7 F.2d 19, id. 628, modified and affirmed.
Appeals from decrees of the district court enjoining enforcement of a New York rate-fixing statute in suits by the Brooklyn Union Gas Company and the Kings County Lighting Company against the Attorney General of the State and the New York Public Service Commission.
MR. JUSTICE McREYNOLDS delivered the opinion of the Court.
Separate suits were begun by appellees in the United States District Court, Eastern District of New York, against the Public Service Commission and the Attorney General of that state. They sought injunctions against enforcement of the Act of June 2, 1923, c. 899, Laws of New York 1923, by which the legislature directed that gas of 650 British thermal units should be sold at not more than $1 per 1,000 feet. Prior to June 2, 1923, under orders of the Commission, the Brooklyn Union Gas Company had been charging $1.15 and the Kings County Lighting Company $1.30 per 1,000 feet for gas of 537 British thermal units.
The causes were referred to different masters. They took much evidence, and each reported that the rate prescribed by the legislature would yield less than 5 percentum upon the fair value of the complainants' property devoted to public use. With some exceptions not now
important, these reports were approved, and the court adjudged the statute confiscatory, and therefore invalid; also that it was unreasonable and invalid in respect of the standard of 650 British thermal units. Kings County Lighting Co. v. Prendergast, 7 F.2d 192; Brooklyn Union Gas Co. v. Prendergast, 7 F.2d 628.
The Commission declined to ask for an appeal to this Court. The Attorney General, upon petitions which allege
"that, in substance, the decree restrains the defendants from enforcing in any way Chapter 899 of the Laws of 1923 of the State of New York and declares that said statute violates or is in contravention of § 10 of Article I and of the Fourteenth Amendment of the Constitution of the United States,"

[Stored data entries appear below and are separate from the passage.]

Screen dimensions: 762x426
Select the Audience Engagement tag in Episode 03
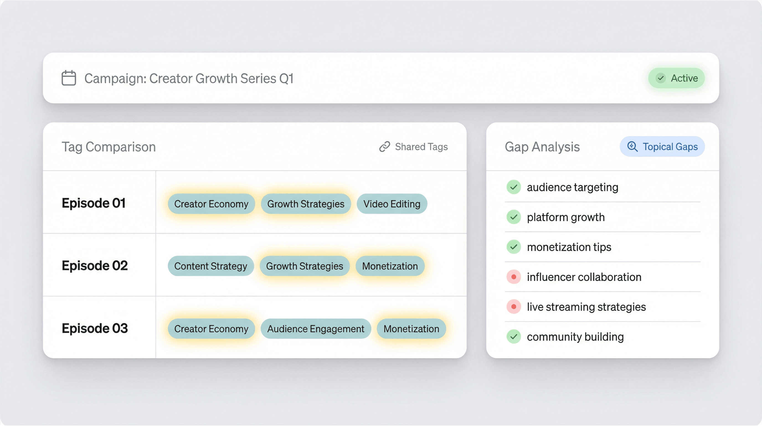316,329
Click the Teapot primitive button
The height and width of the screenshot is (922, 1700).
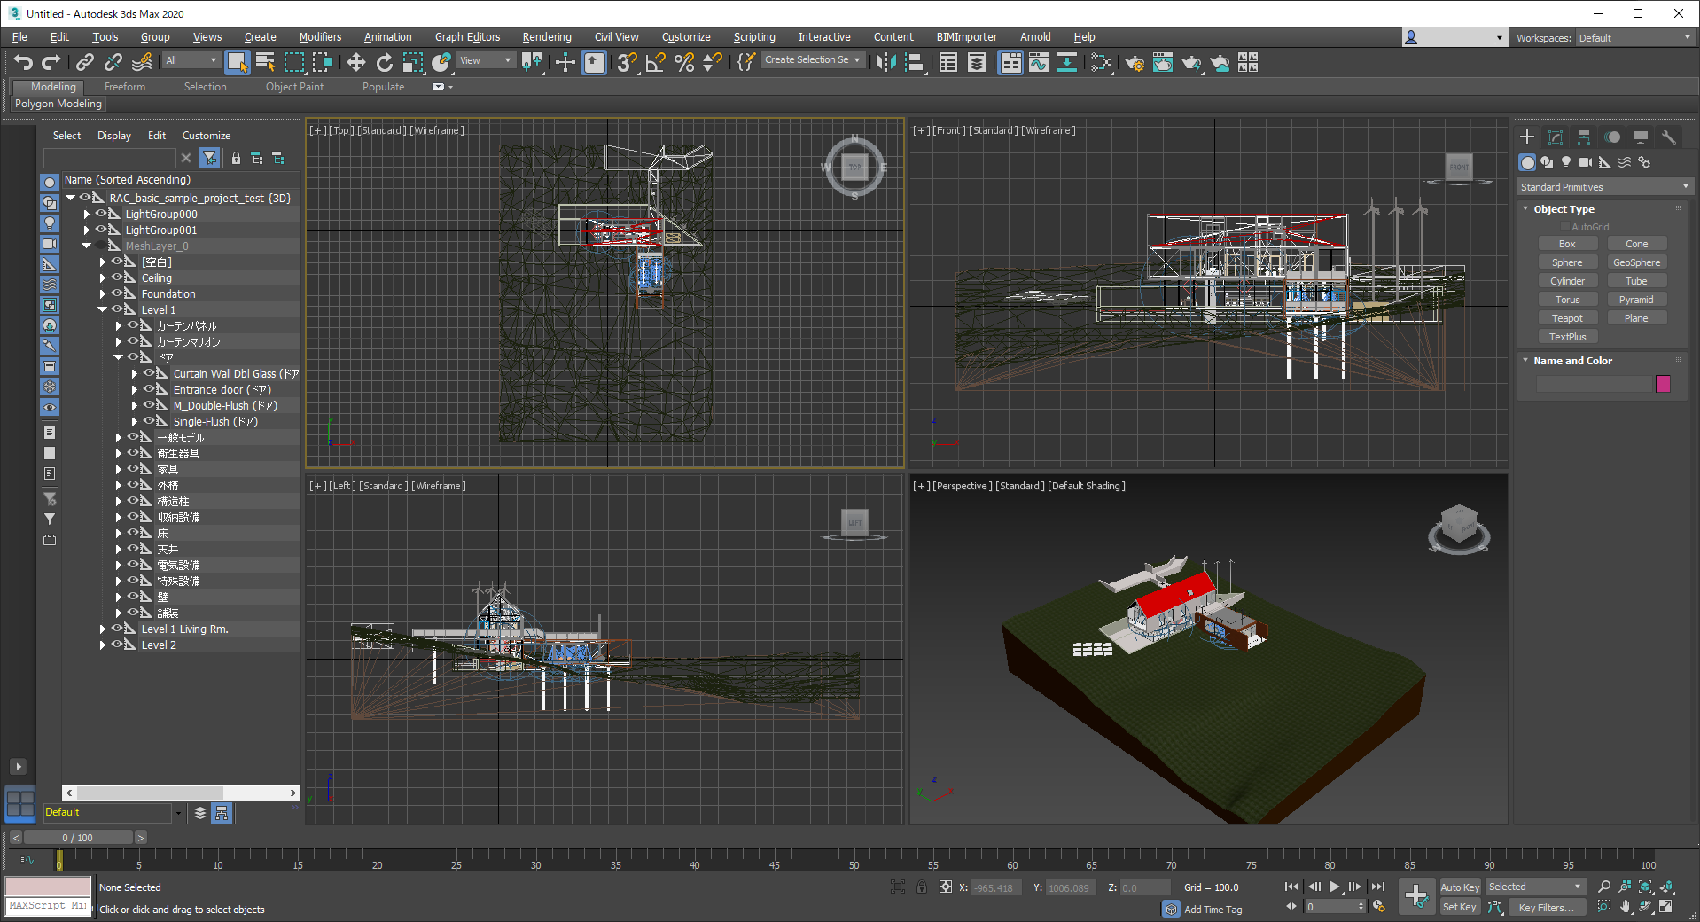coord(1567,318)
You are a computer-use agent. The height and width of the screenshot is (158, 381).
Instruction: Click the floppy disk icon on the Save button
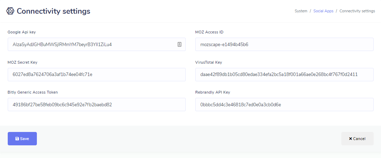coord(17,139)
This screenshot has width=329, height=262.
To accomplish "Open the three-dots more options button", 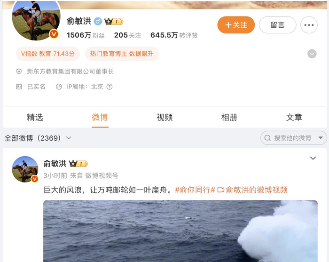I will click(309, 25).
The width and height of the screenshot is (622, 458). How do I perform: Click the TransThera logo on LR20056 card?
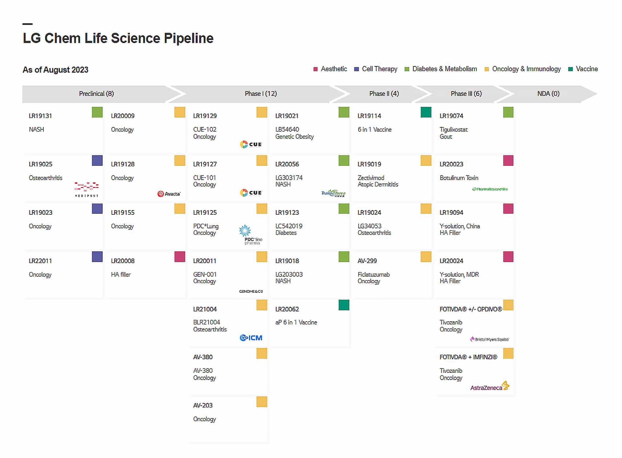point(333,193)
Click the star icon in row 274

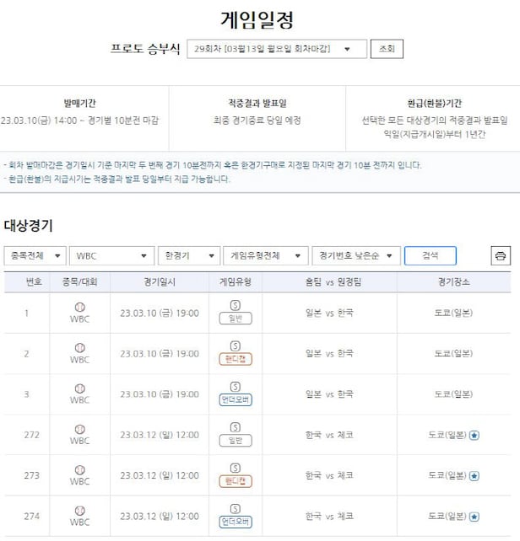coord(474,516)
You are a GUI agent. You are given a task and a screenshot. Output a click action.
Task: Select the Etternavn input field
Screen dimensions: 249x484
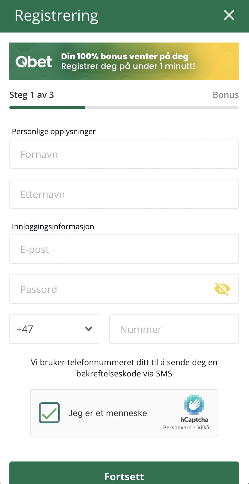124,194
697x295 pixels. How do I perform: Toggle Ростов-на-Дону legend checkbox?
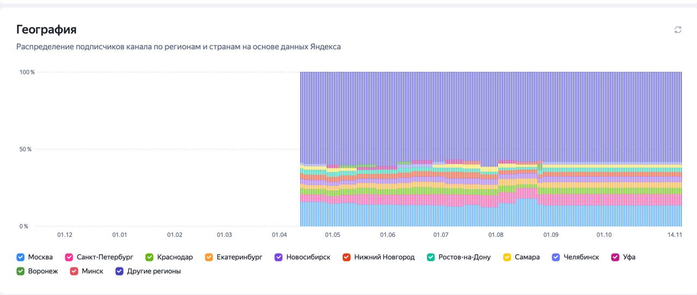431,257
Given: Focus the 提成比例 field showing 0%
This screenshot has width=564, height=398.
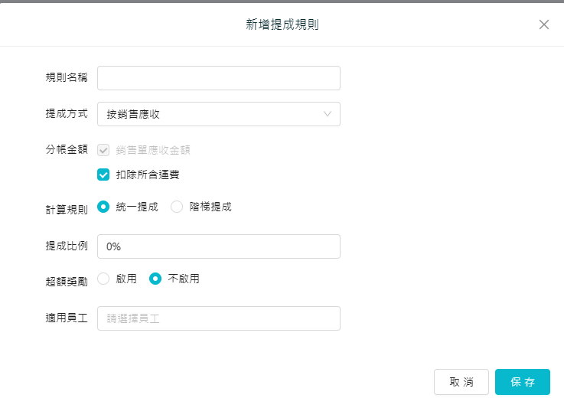Looking at the screenshot, I should (x=218, y=246).
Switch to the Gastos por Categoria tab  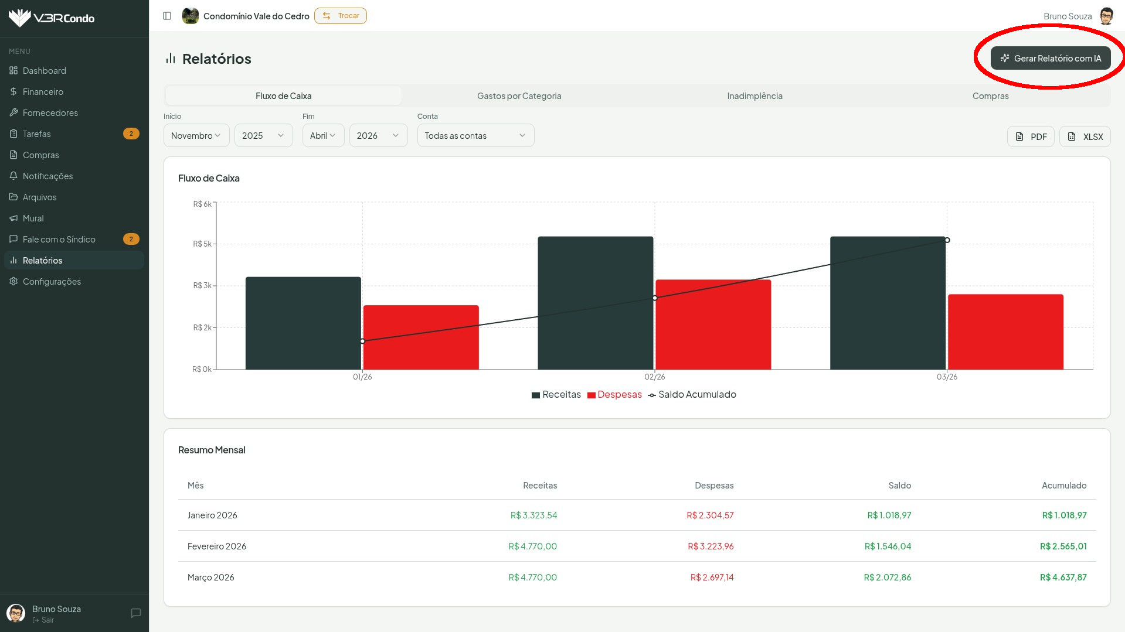pyautogui.click(x=519, y=96)
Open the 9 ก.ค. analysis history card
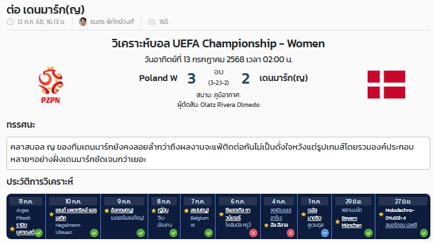 pos(124,216)
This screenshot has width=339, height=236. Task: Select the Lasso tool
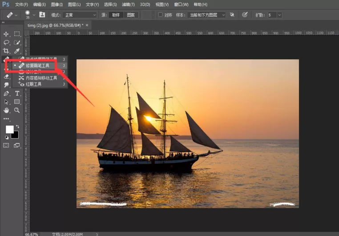pos(6,42)
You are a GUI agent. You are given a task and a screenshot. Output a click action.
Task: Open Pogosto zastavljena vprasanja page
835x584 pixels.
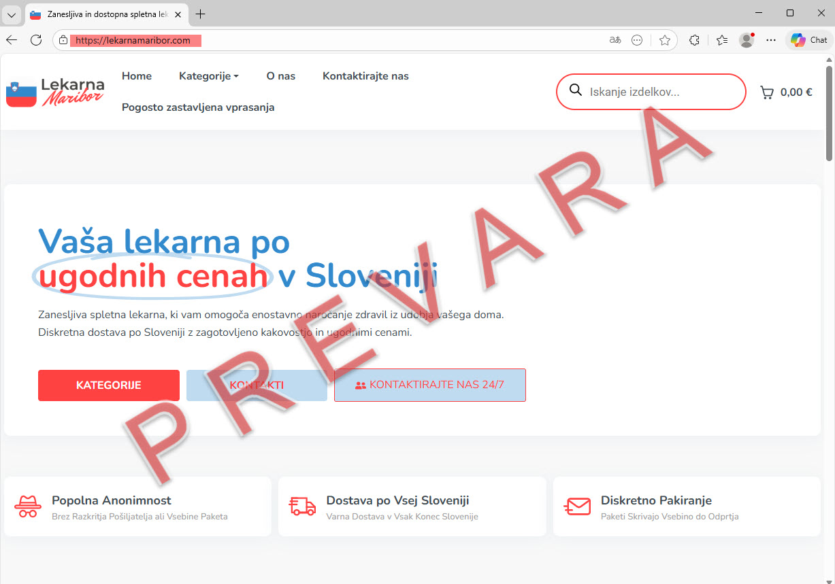click(x=198, y=107)
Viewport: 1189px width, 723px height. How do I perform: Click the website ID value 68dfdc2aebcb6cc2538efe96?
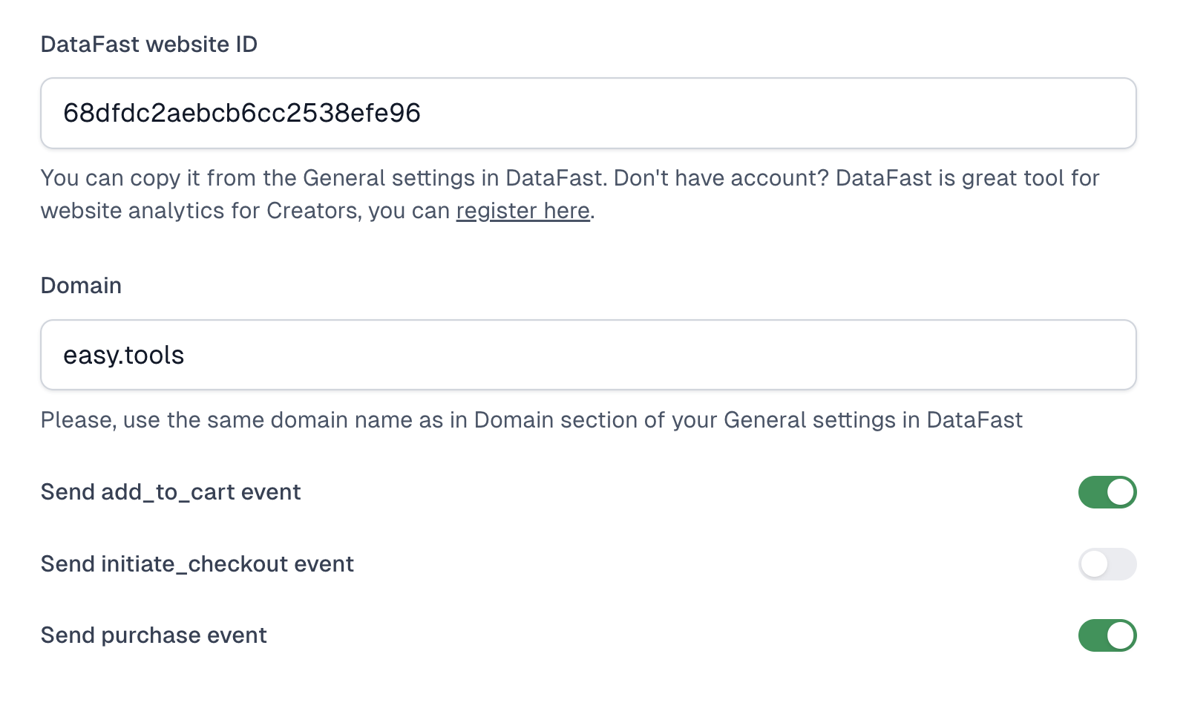(x=242, y=113)
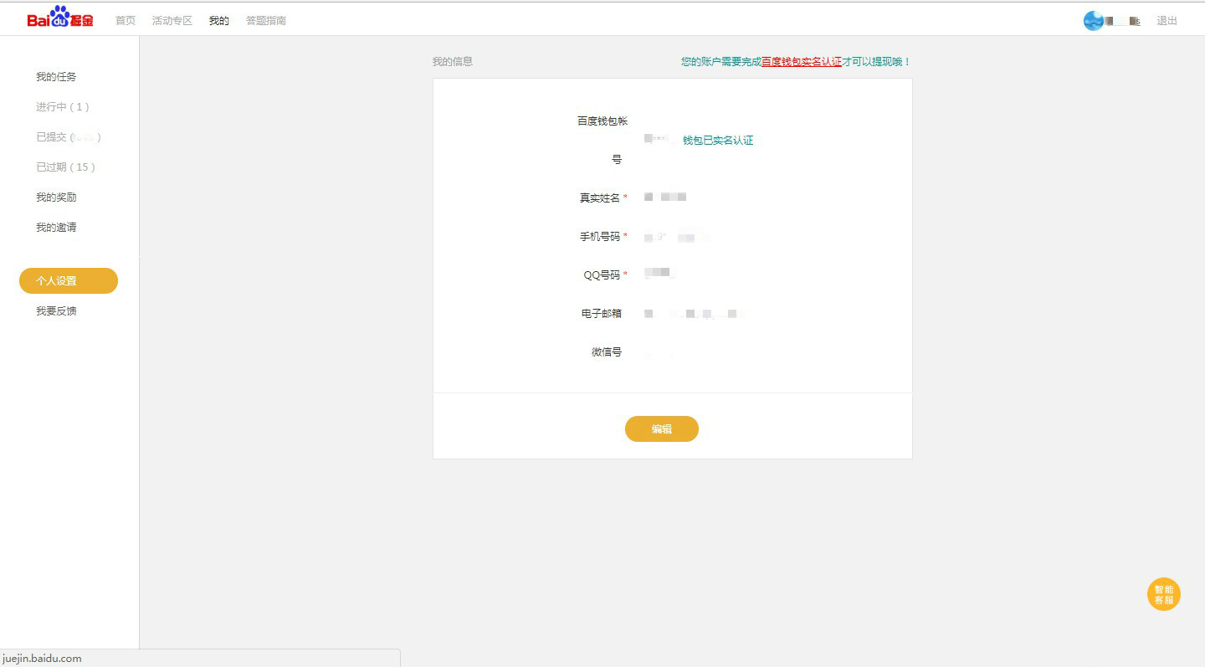Open the 活动专区 section

click(172, 20)
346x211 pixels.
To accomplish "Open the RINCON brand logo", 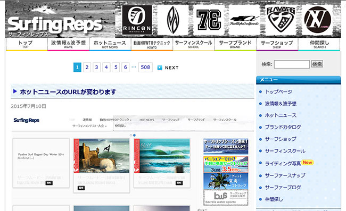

sued out broad appeals and has presented many assignments of error -- 107 in No. 358, and 21 in No. 365. But we find no reason whatever advanced by him in brief or oral argument which would justify reversal of either decree.
The statute was clearly confiscatory in effect, and there was no necessity for the district court to consider any other objection thereto. We have not done so.
The decrees will be modified by excluding therefrom such parts as adjudge the statute invalid for any reason except conflict with the Fourteenth Amendment because confiscatory in effect. Thus modified, both are affirmed. All costs will be taxed against appellant.
Affirmed as modified.
MR. JUSTICE BRANDEIS concurs in the result.